To pull a car over for a brief investigatory stop, a police officer must have "at least [an] articulable and reasonable suspicion" that the particular person stopped is breaking the law. Prouse , 440 U.S. at 663, 99 S.Ct. 1391. Here, there is no dispute that, after observing Moran abruptly change lanes without signaling, Patterson had a lawful basis for initiating the stop. See 625 ILCS §§ 5/11–703(a), 5/11–804 ; United States v. Muriel , 418 F.3d 720, 724 (7th Cir. 2005) (officer-observed traffic violation triggers probable cause to stop). But a seizure that is "lawful at its inception" can nonetheless violate the Fourth Amendment if it is "prolonged beyond the time reasonably required to complete" the initial mission of the stop. Illinois v. Caballes , 543 U.S. 405, 407, 125 S.Ct. 834, 160 L.Ed.2d 842 (2005) (citing United States v. Jacobsen , 466 U.S. 109, 124, 104 S.Ct. 1652, 80 L.Ed.2d 85 (1984) ). That is what the district court concluded happened here.

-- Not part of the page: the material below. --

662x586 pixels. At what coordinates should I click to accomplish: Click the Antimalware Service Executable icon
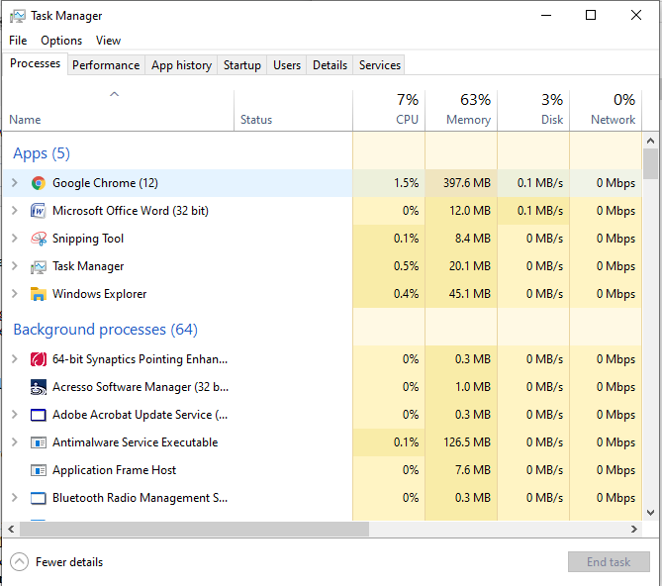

The Supreme Court considered the reasonable duration of traffic stops in Rodriguez v. United States , ––– U.S. ––––, 135 S.Ct. 1609, 191 L.Ed.2d 492 (2015). In that case, a police officer lawfully pulled a vehicle over for a traffic violation, issued a written warning for that violation, then continued to detain the vehicle and its driver while he conducted a dog sniff. Id. at 1613. The Court held that the officer’s prolonged detention of the vehicle, even if it was slight, was unlawful, unless it was supported by a reasonable suspicion of criminal activity independently sufficient to justify a seizure, an issue the Court left to the lower courts to evaluate on remand. Id. at 1615–17. The authority to detain a vehicle and its occupants for a police-observed traffic violation, the Court reasoned, ends when the "tasks tied to the traffic infraction are—or reasonably should have been—completed." Id. at 1614. Absent reasonable suspicion, then, law enforcement may not extend a traffic stop with measures like a dog sniff unrelated to the mission of the stop.

The government does not dispute that Patterson extended the traffic stop beyond the time necessary to issue the traffic citations but argues that Patterson had reasonable suspicion to extend the stop. To meet the reasonable-suspicion requirement, an officer must have "a particularized and objective basis" for suspecting the persons detained of breaking the law. Heien v. North Carolina , ––– U.S. ––––, 135 S.Ct. 530, 536, 190 L.Ed.2d 475 (2014). Although reasonable suspicion "embodies something less than probable cause," it requires more than a hunch or inchoate suspicion. Wilbourn , 799 F.3d at 909. Thus, to justify a "particular intrusion [a] police officer must be able to point to specific and articulable facts which, taken together with rational inferences from those facts, reasonably warrant th[e] intrusion." Terry , 392 U.S. at 21, 88 S.Ct. 1868.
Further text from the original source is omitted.